Im Zeichen der Finsternis by Agresti Aimee

Im Zeichen der Finsternis by Agresti Aimee

Autor:Agresti, Aimee
Die sprache: eng
Format: epub
Herausgeber: Goldmann
veröffentlicht: 2015-05-19T16:00:00+00:00


18

Schließ den Kreis

Ich wollte schreien, fand meine Stimme aber nicht wieder. Mein anderes Ich lag neben mir am Boden und sah mich aus meinen eigenen Augen an. Die waren weit aufgerissen und starrten mich, ohne zu blinzeln, hilflos an. Der Schock trieb mich auf die Beine. Aber die Atmosphäre um mich herum war ebenso erschütternd: Sirenen in der Ferne und ein gnadenloses Prasseln über mir, das ich nicht einordnen konnte. Als ich hinaufsah, entdeckte ich den Grund: Der Himmel stand in Flammen.

Dröhnend loderte das Feuer und bildete damit den Hintergrundrhythmus für die Melodie der Schreie, der endlosen Schreie. Die ganze Stadt schien wehzuklagen. Es sah aus wie auf einem Schlachtfeld, Feuersäulen schossen in die Luft, überall lagen reglose Körper, und dunkle Kreaturen schossen vorbei, grotesk verzerrte Dämonen, die einander gegenseitig jagten. Erhellt wurde die Szenerie allein durch den Schein des Feuers, sonst gab es in der ganzen Stadt kein Licht, nur dichte Finsternis, die alles in der Farbe von Tod und Sterben einhüllte. Ich trat einen Schritt zurück und geriet ins Straucheln, fing mich aber wieder. Der Fluss. Wir befanden uns am Ufer der Seine.

Die Version von mir am Boden wand sich vor Schmerzen, und jetzt fiel mir auf, dass sie Flügel trug, die so groß wie sie selbst waren. Normalerweise sollten sie wohl makellos weiß sein, jetzt spiegelte sich darin jedoch das Glühen der Flammen. Sie waren zerfetzt und zerbrochen, Teile davon standen hier und da in seltsamen Winkeln ab. Stellenweise fehlten sogar Stücke. Nun kniete ich mich über mich.

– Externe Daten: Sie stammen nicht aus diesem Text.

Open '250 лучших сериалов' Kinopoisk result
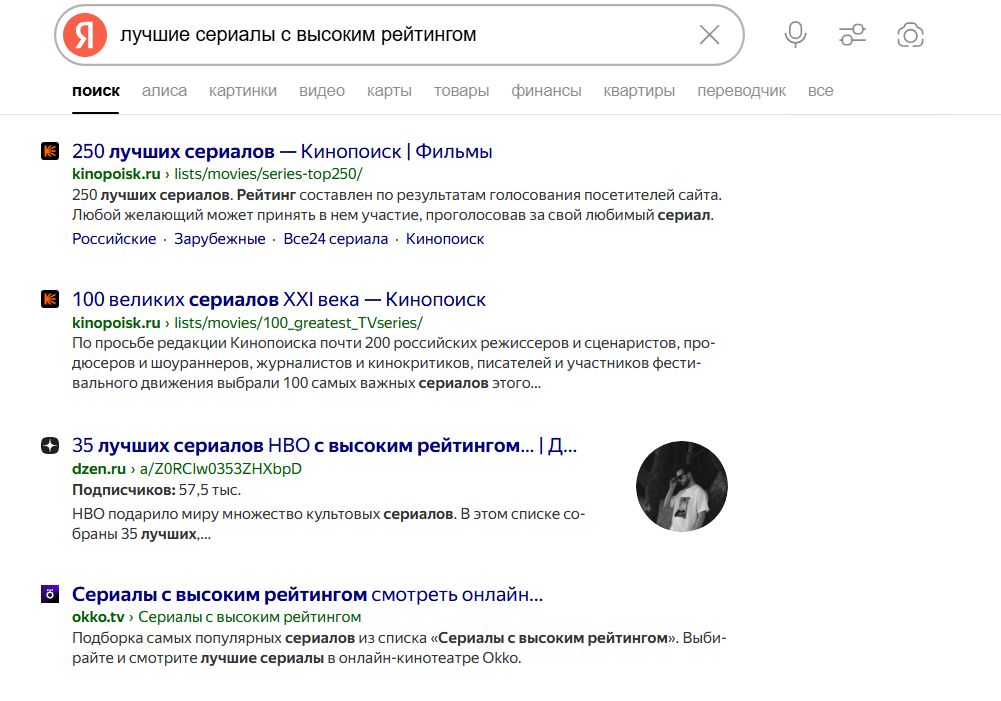1001x701 pixels. [281, 151]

Ich wusste, dass ich mir da gerade selbst beim Sterben zusah, und wollte so verzweifelt irgendetwas tun, um mich zu retten. Neben ihr, neben mir, sah ich etwas glitzern: Jemand hatte ihr die Halskette heruntergerissen, und die drei Anhänger lagen verstreut da. Das junge Mädchen am Boden sah mir in die Augen, nahm alle Kraft zusammen und flüsterte etwas unter größter Anstrengung. »Lass das nicht geschehen«, sagte sie zu mir, sagte ich zu mir. Blut quoll ihr aus dem Mund, als sie sprach: »Schließ den Kreis … Und leg dir eine Strategie zurecht … die dich … hier wegführen wird.« Sie musste so sehr mit sich kämpfen, dass sie nach ein paar Worten innehielt. »Bitte …«, stieß sie nun noch hervor. Dann wurde ihr Blick glasig. Ich richtete mich auf, wich instinktiv ein paar Schritte zurück und fiel die Uferböschung hinunter. Mit zitternden Händen griff ich nach der Uhr wie nach einem Rettungsring, und anstatt auf dem Wasser aufzuschlagen, wurde ich wieder fortgerissen.

Dieses Mal kam es mir vor wie Fallschirmspringen, der Wind begleitete meinen freien Fall. Und dann prallte ich unsanft auf kalte, harte, beinahe gefrorene Erde. Ich landete auf dem Rücken, rollte mich auf die Seite und schob mich in dem Moment hoch, als Sirenen die Luft zerrissen und Autos zur Seite fuhren, um das Rettungsfahrzeug vorbeizulassen. Ich hörte Schritte auf dem Asphalt des Lake Shore Drive, und Sanitäter hievten eine Krankentrage heraus. Dann erklang eine Stimme direkt unter mir, hoch und sanft: »Es wird alles gut«, sagte die Stimme, sagte ich, ganz ruhig.